### WHAT TO PRODUCE
Lines before the one containing "Venir à l'Université de Lille (866, 254)" are not copied; that line and every one after it, through the end of the material below, are printed exactly, without pictures.

### DATASET

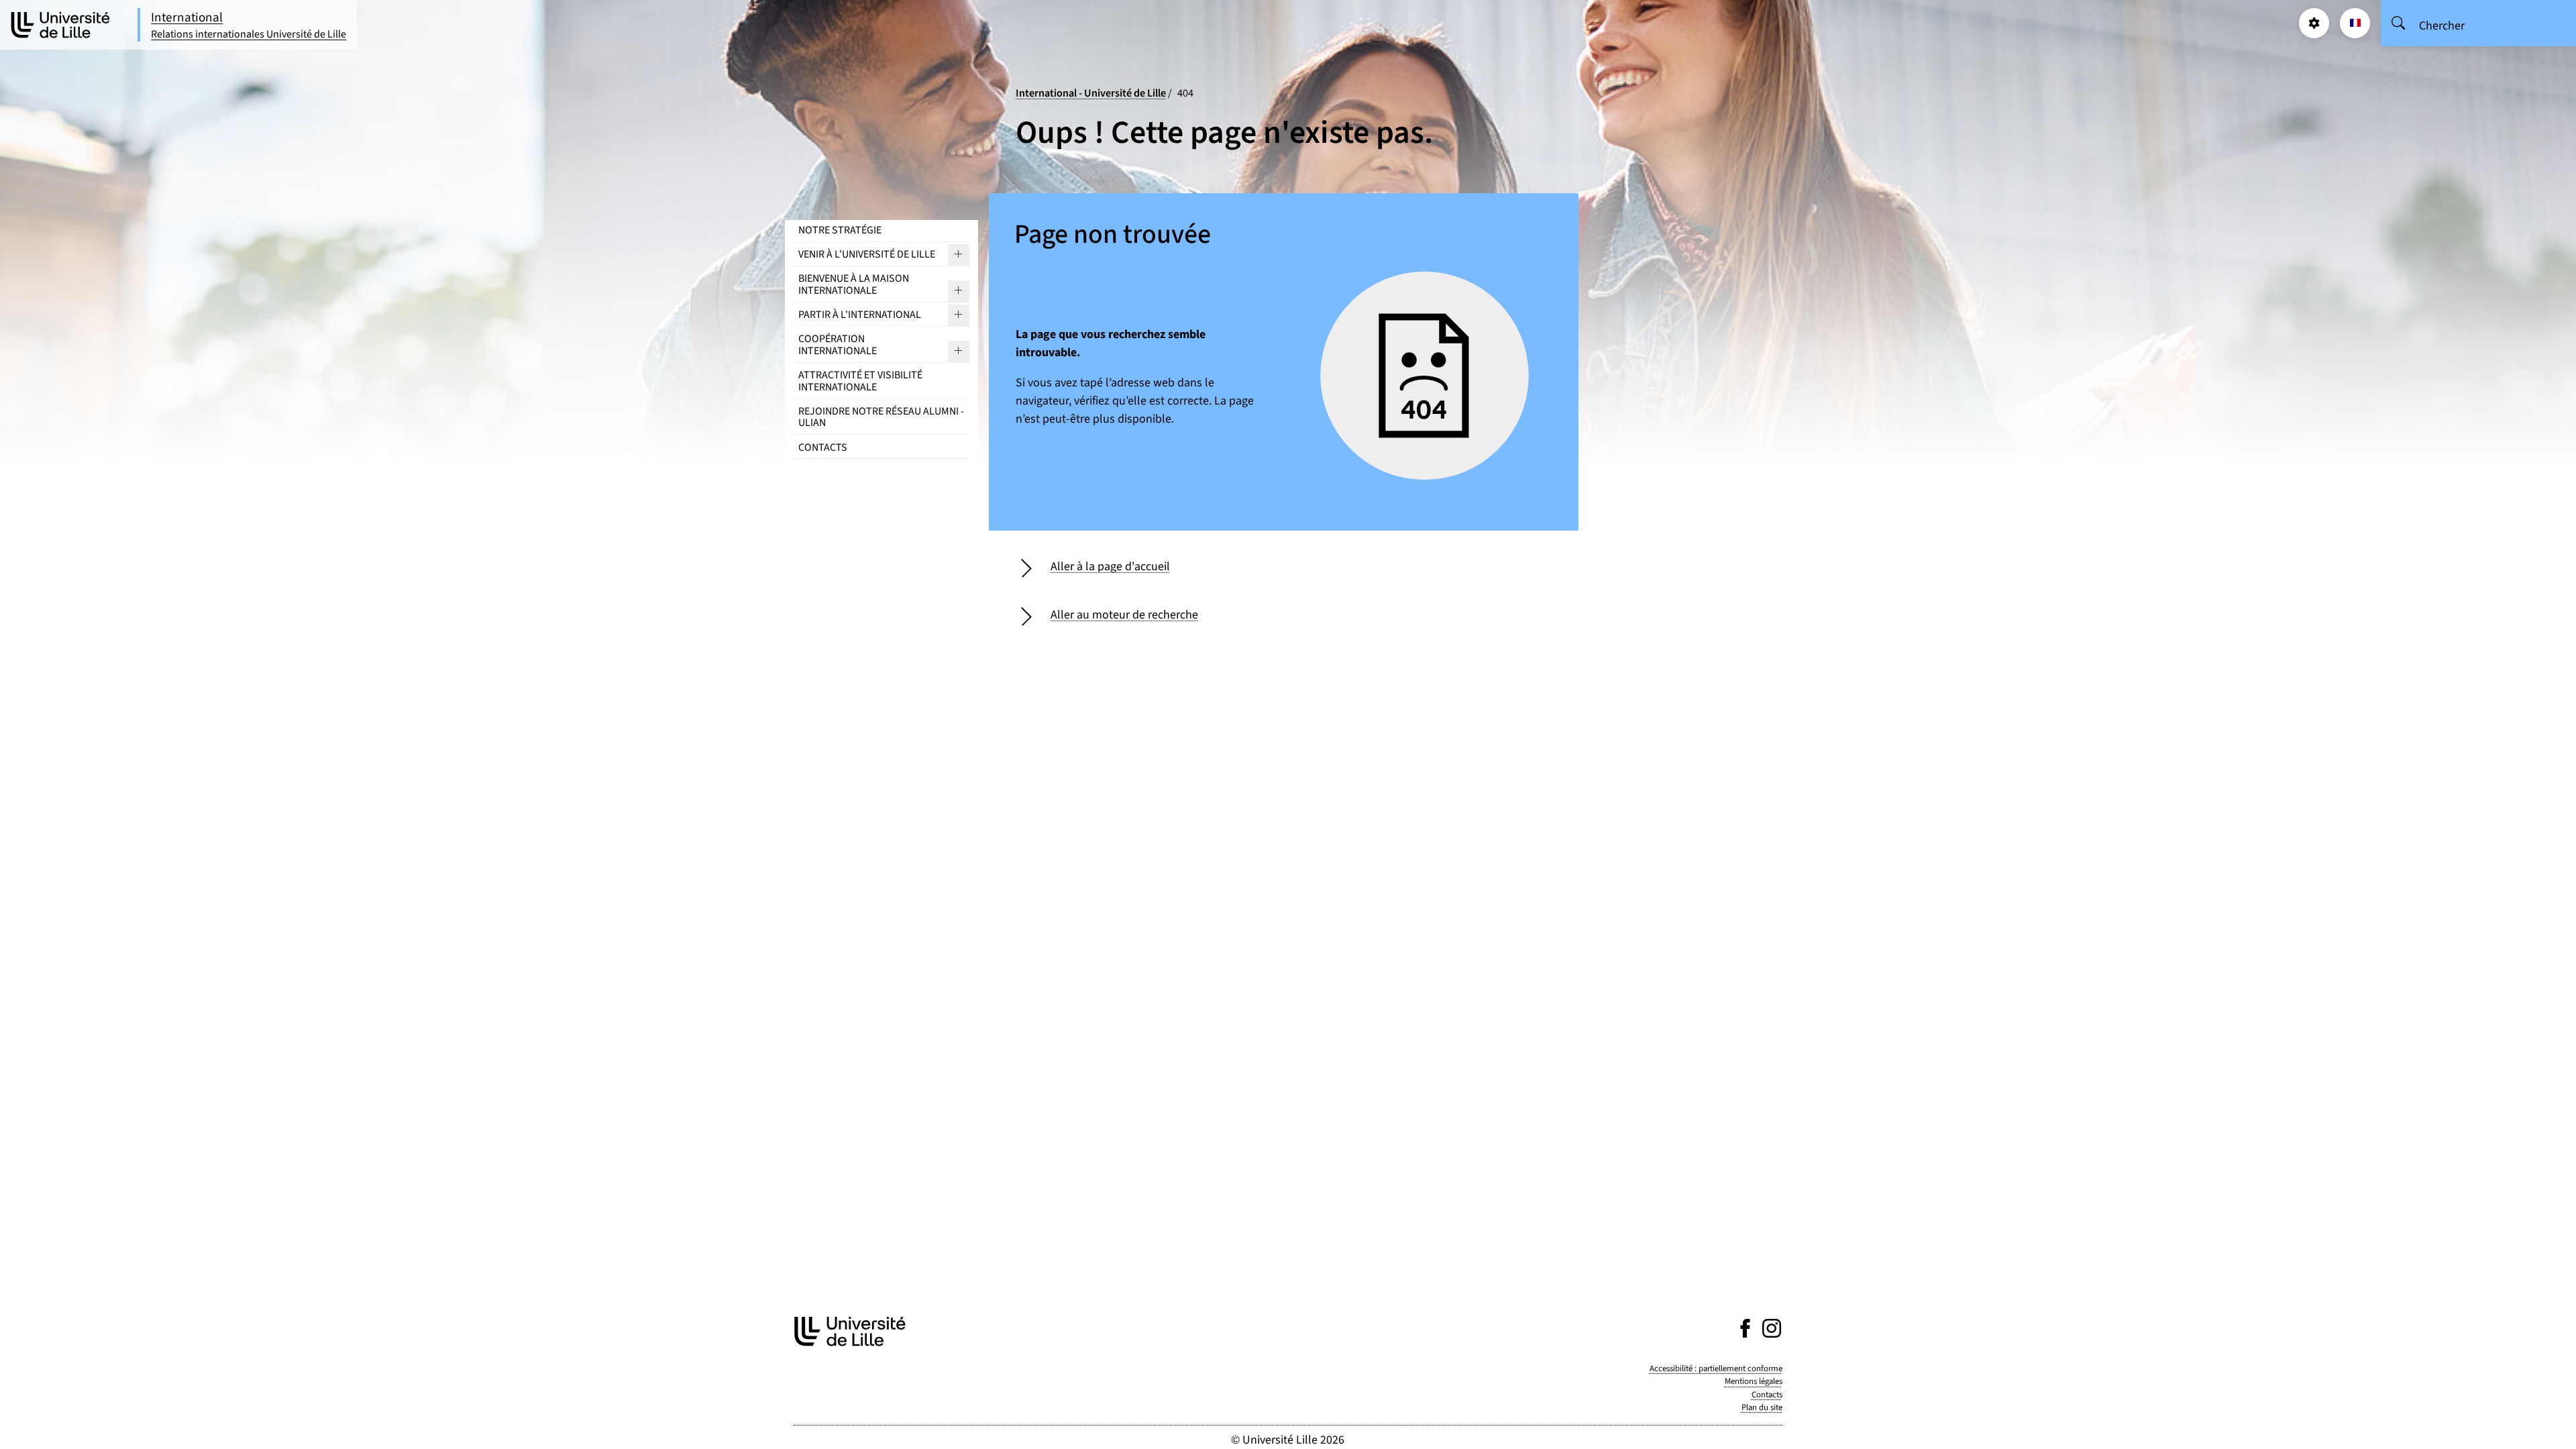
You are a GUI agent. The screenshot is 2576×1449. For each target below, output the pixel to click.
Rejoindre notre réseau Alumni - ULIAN (881, 417)
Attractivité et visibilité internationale (860, 381)
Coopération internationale (837, 344)
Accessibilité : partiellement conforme (1716, 1368)
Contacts (822, 447)
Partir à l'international (859, 314)
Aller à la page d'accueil (1110, 566)
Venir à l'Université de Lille (866, 254)
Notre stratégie (839, 230)
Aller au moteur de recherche (1124, 614)
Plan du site (1761, 1407)
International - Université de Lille (1091, 93)
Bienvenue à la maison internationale (853, 284)
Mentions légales (1753, 1381)
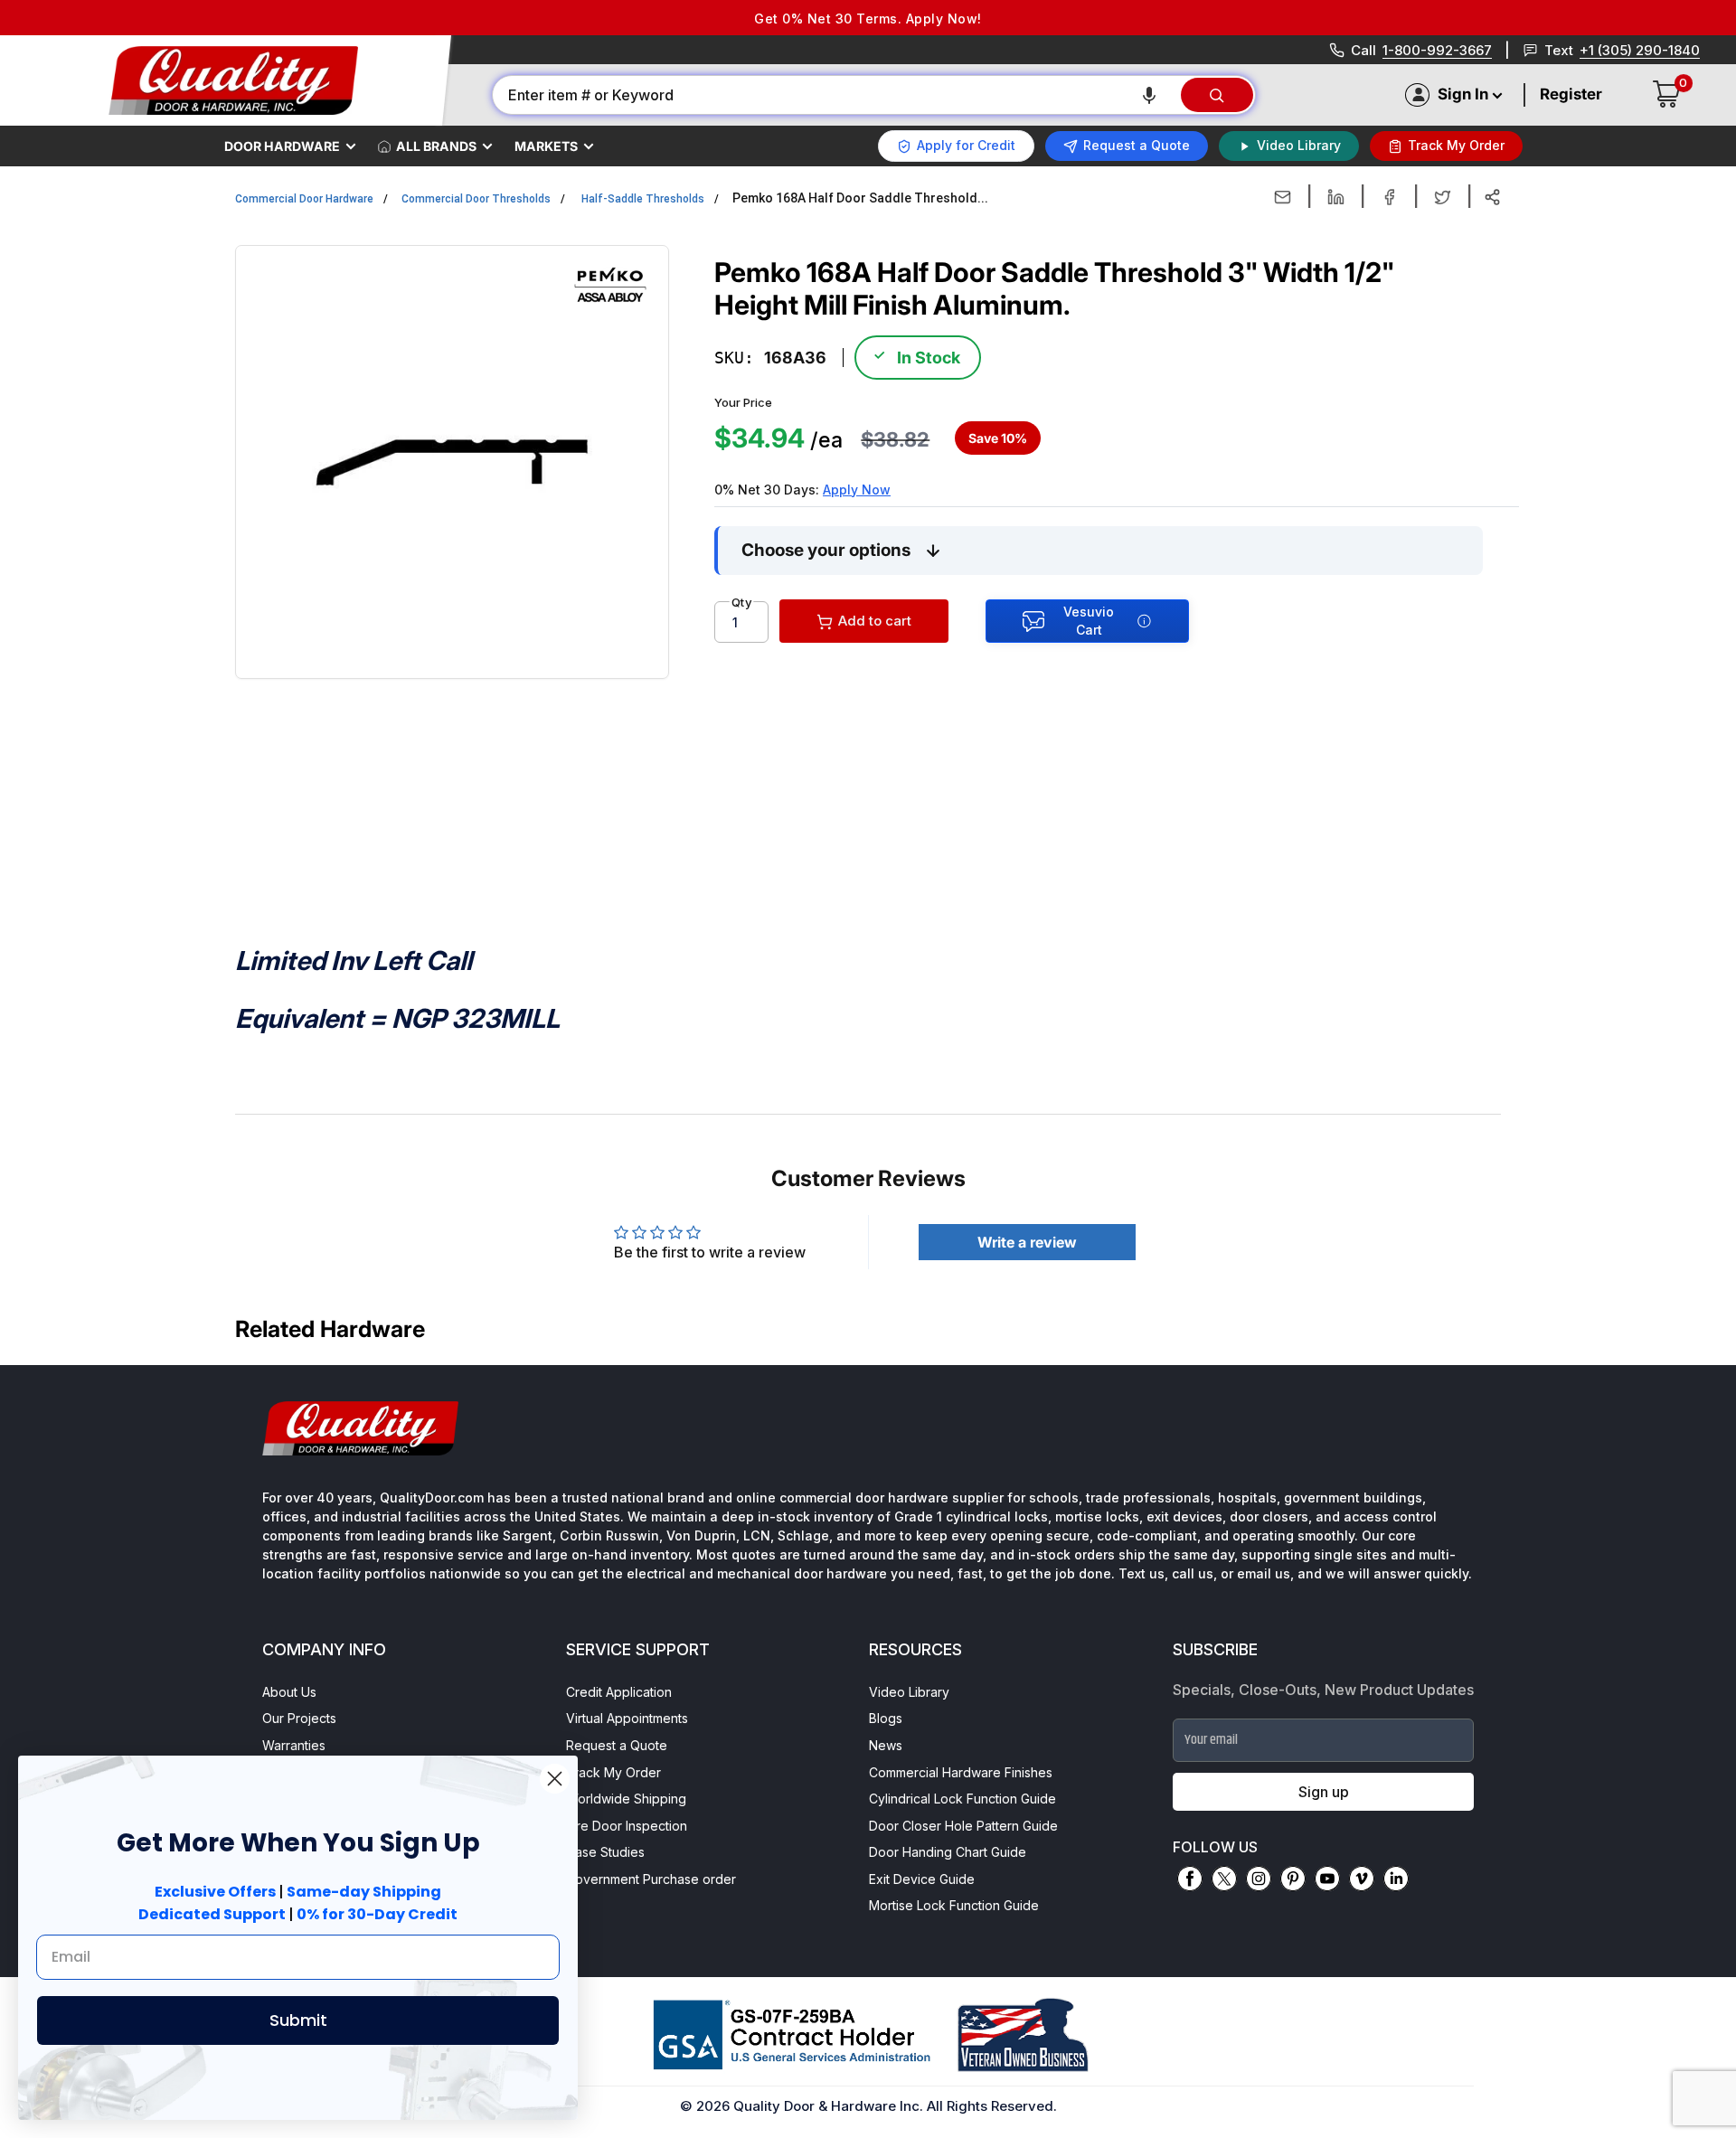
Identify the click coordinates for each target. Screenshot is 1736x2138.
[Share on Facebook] (1389, 197)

### RESULT OF THIS TASK
Venir à l'Université de Lille (866, 254)
Notre stratégie (839, 230)
Aller au moteur de recherche (1124, 614)
Plan du site (1761, 1407)
International - Université de Lille (1091, 93)
Bienvenue à la maison internationale (853, 284)
Mentions légales (1753, 1381)
Identify the click coordinates for each target. Screenshot is 1736x2138.
[Share on Facebook] (1389, 197)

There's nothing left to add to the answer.